All of this is talking around the twist that’s already been spoiled; that Abigail herself is a centuries-old vampire and the set-up is a double-cross so she can spend a night and a day toying with her prey before taking bloody satisfaction. Thanks to over-exposure a decade or so ago by the twin titans of Twilight and True Blood, it feels like a long minute since vampires have been in vogue, but Abigail could pull a revival all on its own. Bettinelli-Olpin and Gillett’s brand of beastie has perhaps most in common with the feral, piranha-mouthed stalkers of 30 Days of Night, and once the teeth are out Abigail bathes itself in the vino.

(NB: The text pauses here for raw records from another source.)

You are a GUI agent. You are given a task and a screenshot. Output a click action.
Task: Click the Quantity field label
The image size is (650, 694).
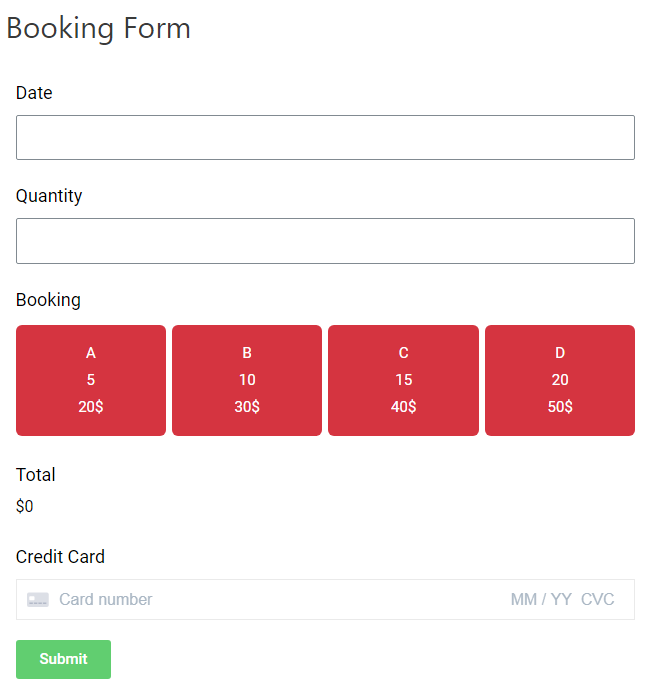[49, 196]
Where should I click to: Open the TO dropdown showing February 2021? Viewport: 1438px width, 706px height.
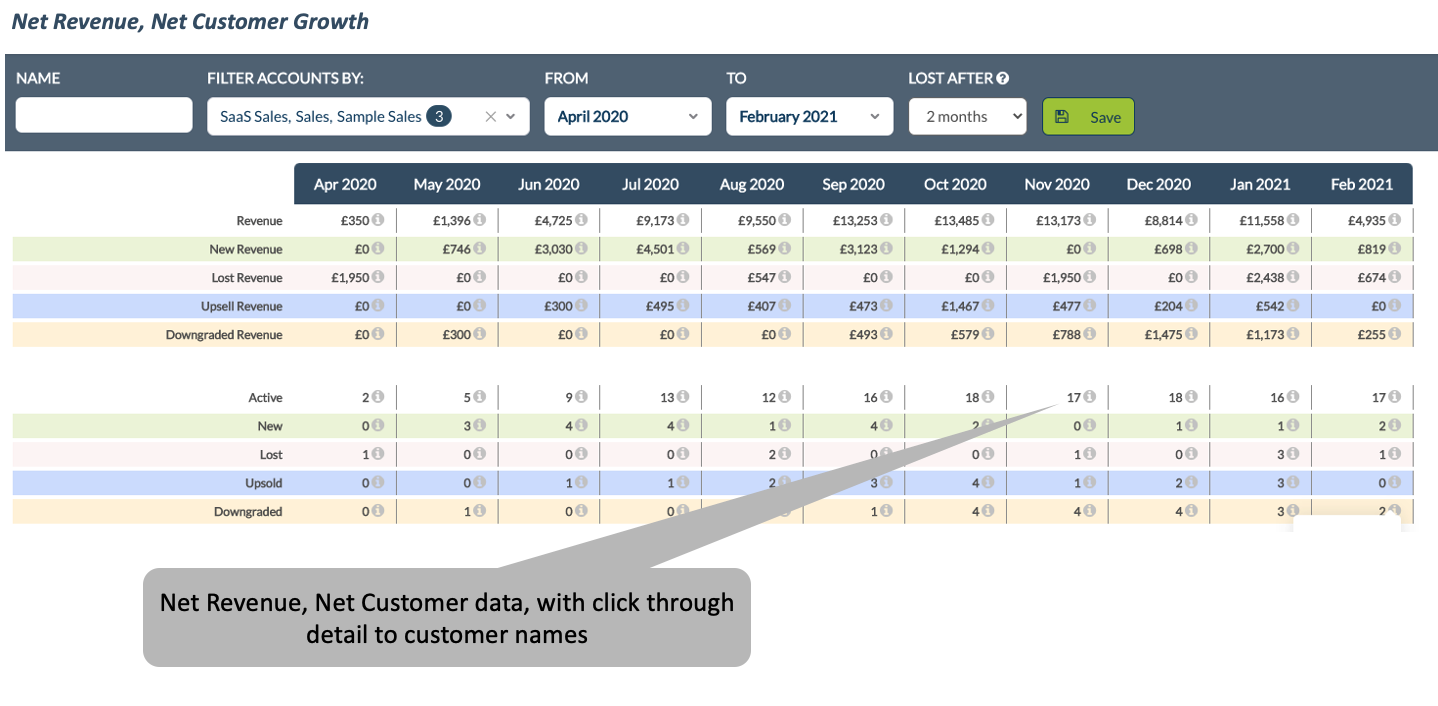[x=809, y=116]
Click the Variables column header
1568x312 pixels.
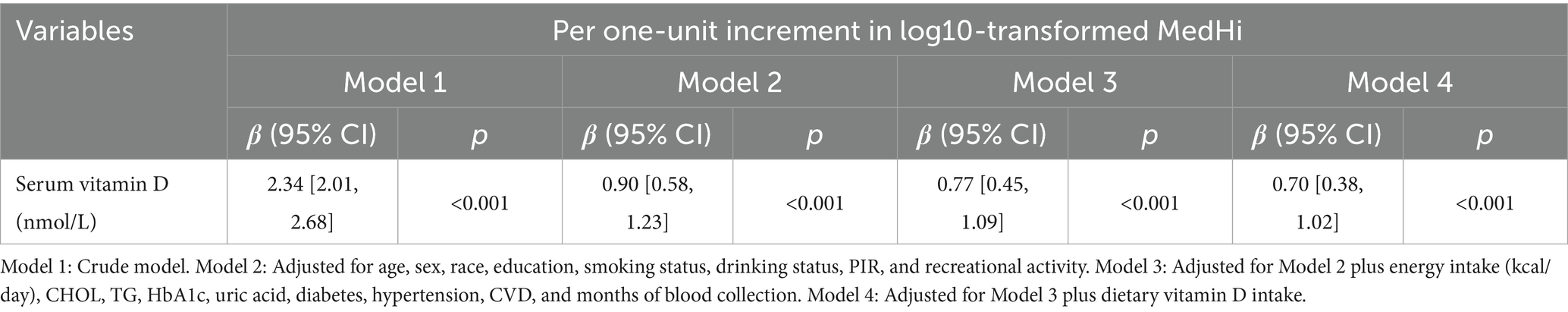pos(75,32)
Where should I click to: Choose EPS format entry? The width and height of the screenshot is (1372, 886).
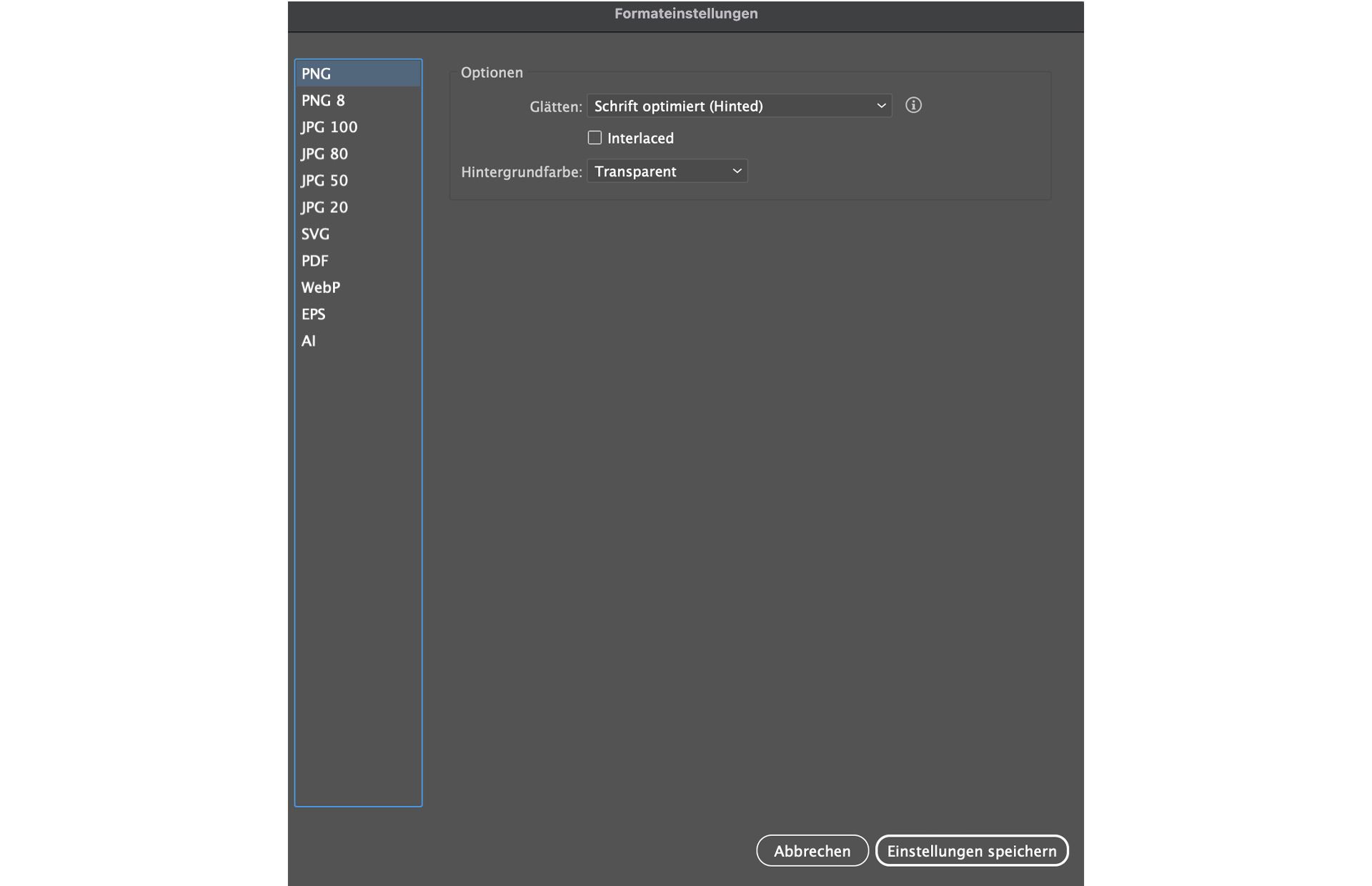[x=313, y=314]
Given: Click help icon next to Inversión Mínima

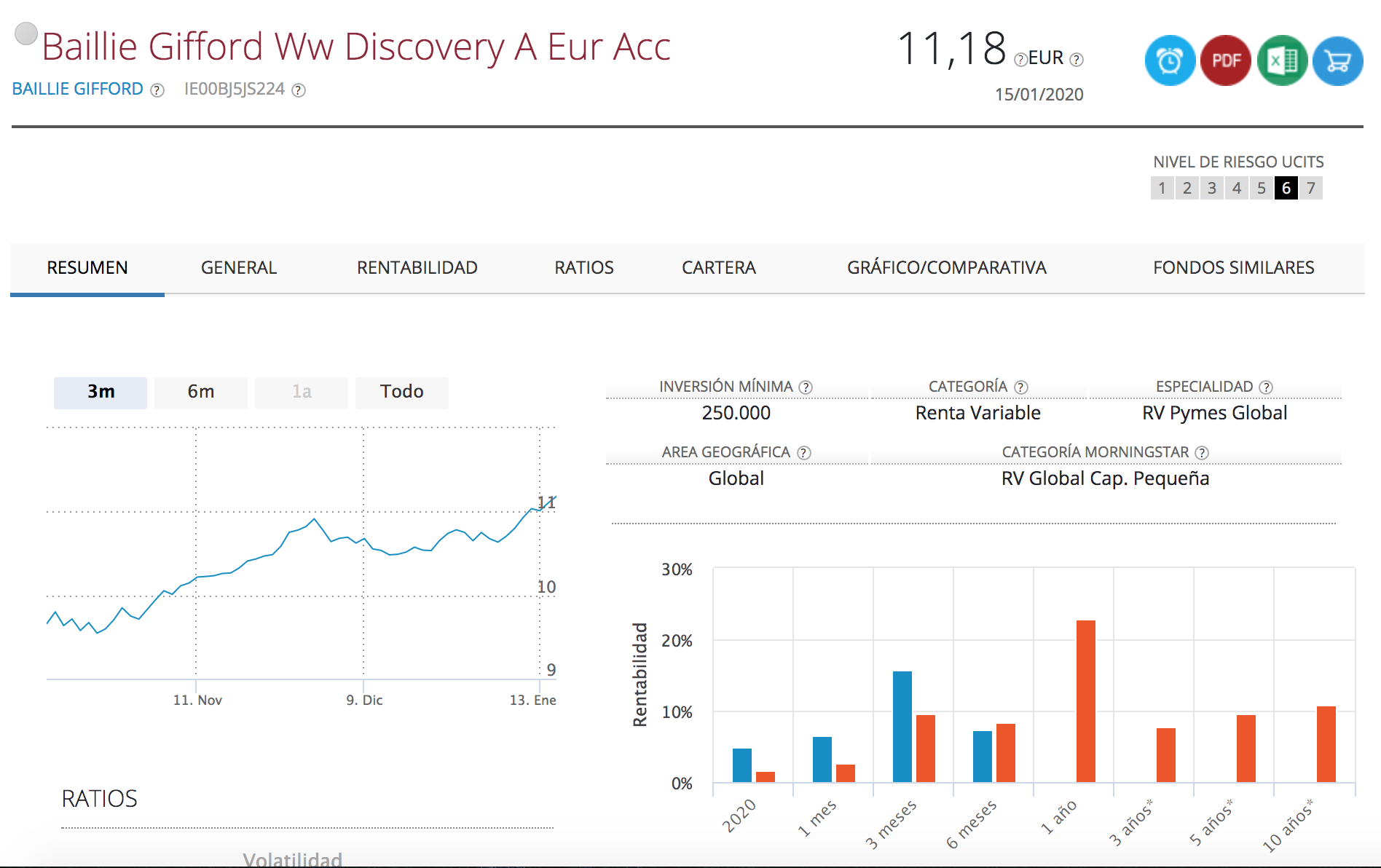Looking at the screenshot, I should tap(806, 387).
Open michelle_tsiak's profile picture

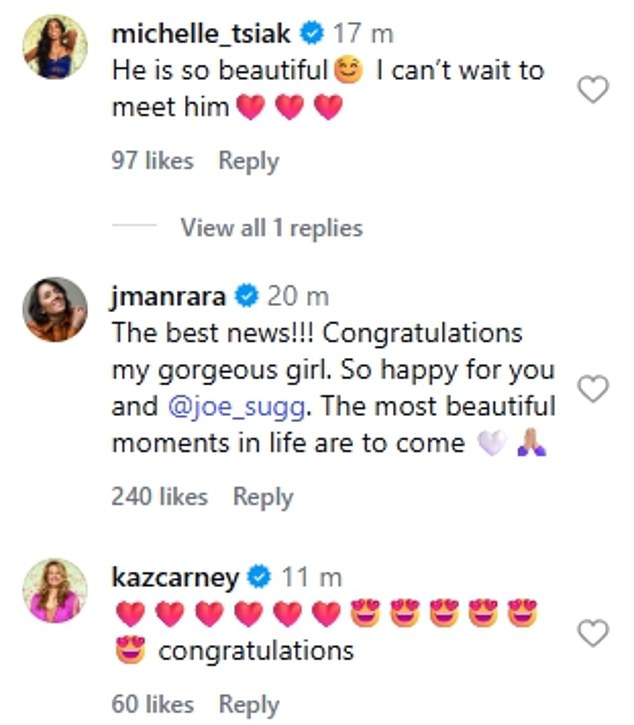[x=55, y=46]
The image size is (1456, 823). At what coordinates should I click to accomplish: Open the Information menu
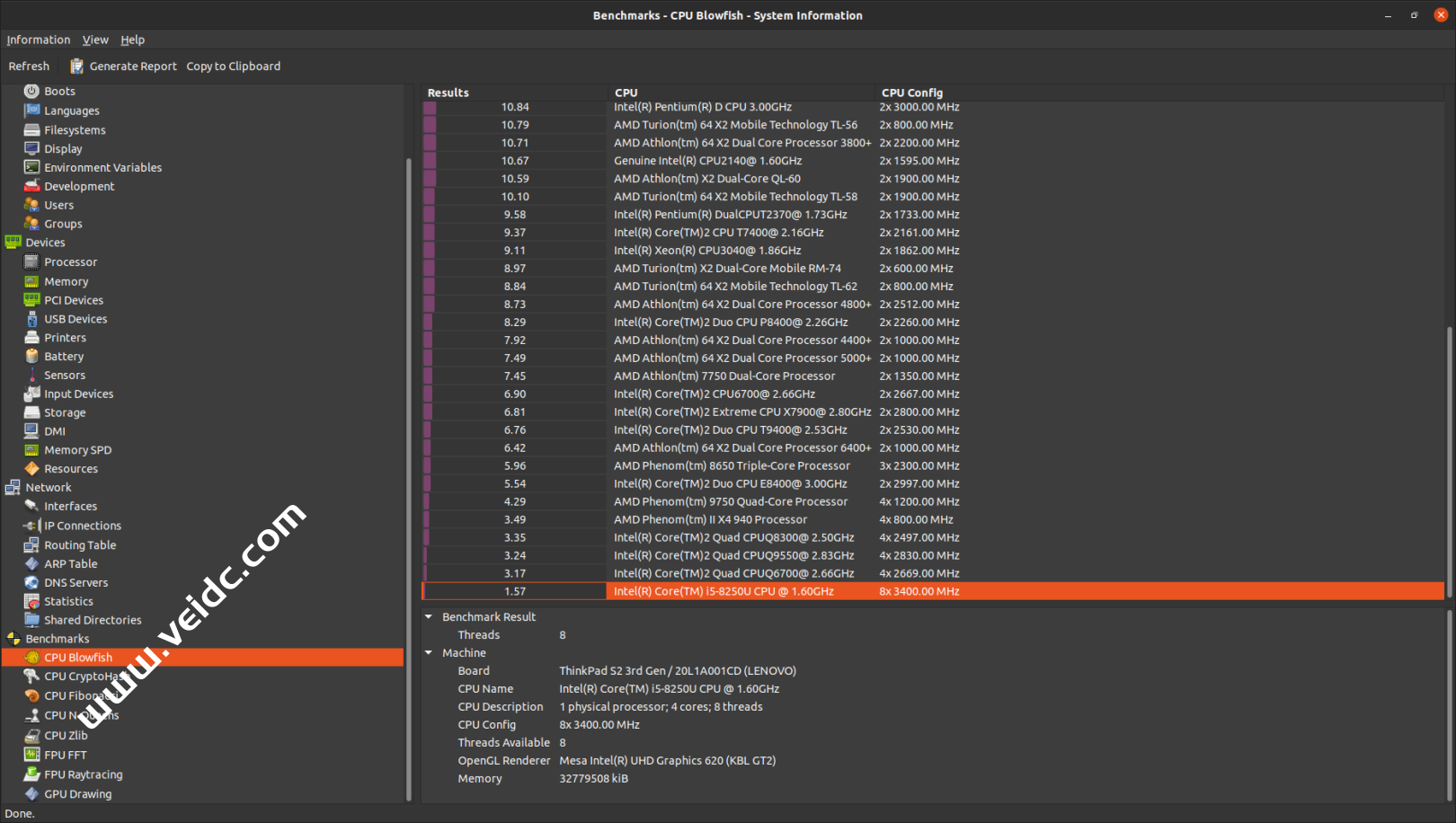(38, 40)
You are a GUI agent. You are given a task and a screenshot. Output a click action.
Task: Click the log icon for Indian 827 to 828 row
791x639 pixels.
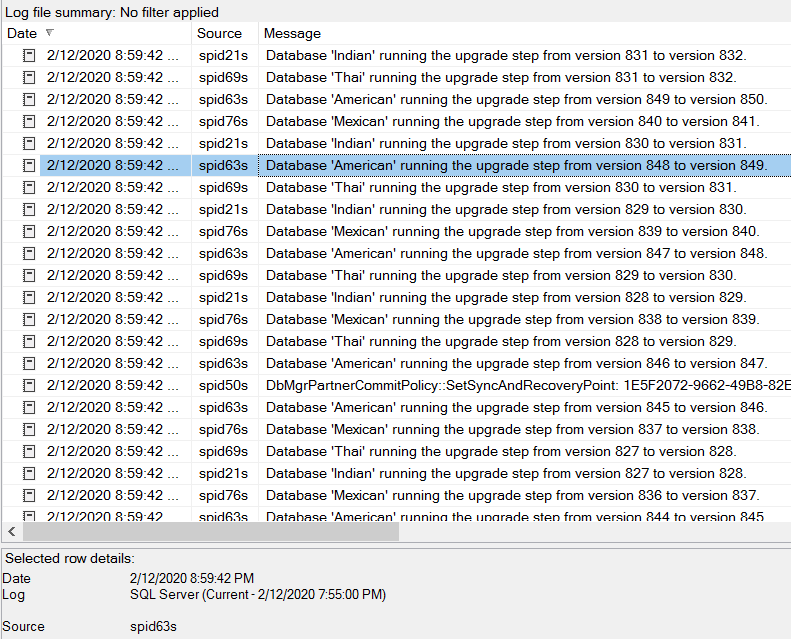pyautogui.click(x=29, y=473)
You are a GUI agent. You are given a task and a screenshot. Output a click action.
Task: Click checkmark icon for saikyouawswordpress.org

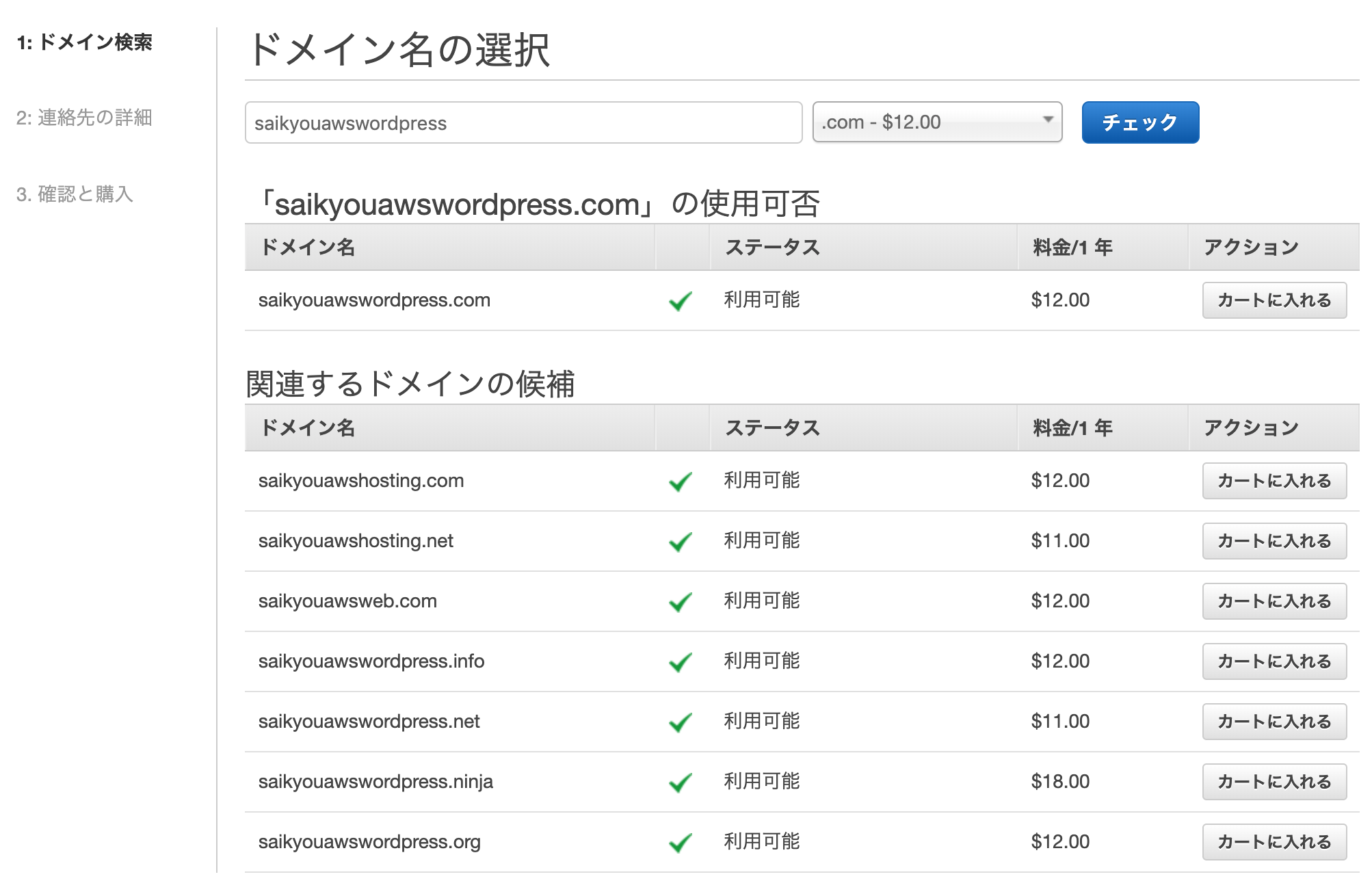[681, 843]
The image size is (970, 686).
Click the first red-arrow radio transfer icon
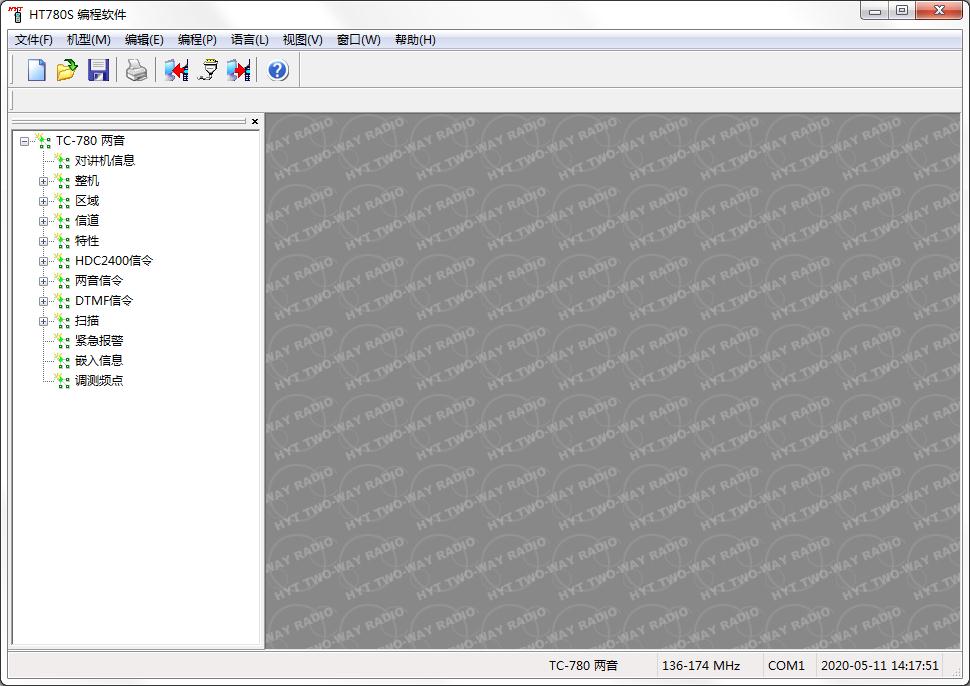point(177,70)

This duo’s fondness for reducing doomed characters to exploding blood bags (ala Ready or Not) hasn’t worn out its welcome yet…

Stacked with great lines and clownish scenarios (those onions…), Abigail is a hoot, designed and executed to provide entertainment from start to finish. I was looking at the disparity between my Most Respected movie favourites and my Most Watched over on Letterboxd recently. There’s a lot of overlap, granted, but much as I admire something like Luchino Visconti’s The Leopard or Michelangelo Antonio’s L’Eclisse, its middling Friday the 13th sequels and easy chuck-ons like Happy Death Day that pepper the latter list most keenly. Abigail is a sturdy future addition to a that Most Watched pile, having the feel of a regular rental choice from back in the days of VHS action/horror hybrids.

It ain’t perfect. With so many showboating characters to enjoy, its Abigail herself that gets the relative short shrift (though young Weir really takes a bite out of the opportunity). Double-crosses and cagey deals stack up so high that – along with all those identities – it can be tough to keep a track of who you can trust on the initial pass. And the third act goes on a bit, generating a kind of climax-fatigue that a tighter edit or some story trimming could have alleviated. A mystery guest at the finale doesn’t hit with quite the force it could have, mainly because it only hammers home the movie’s already well-struck recurrent theme of absentee parents. Plus, if you’re going to tee-up the appearance of Tom Hanks in act one, anyone less than that is going to feel underwhelming in act three.

Still, the headline is another hit (hopefully) for Radio Silence. Proof that neither they nor Barrera need the dying fumes of a flailing franchise to keep their motors running. I don’t know if my local multiplexes are representative of a greater pattern, but there seems to be some reticence to program Abigail in confident (or even sociable) time slots, so it’s quite possible this one will struggle to find the box office it deserves. But Abigail is doing no-one’s reputation any harm.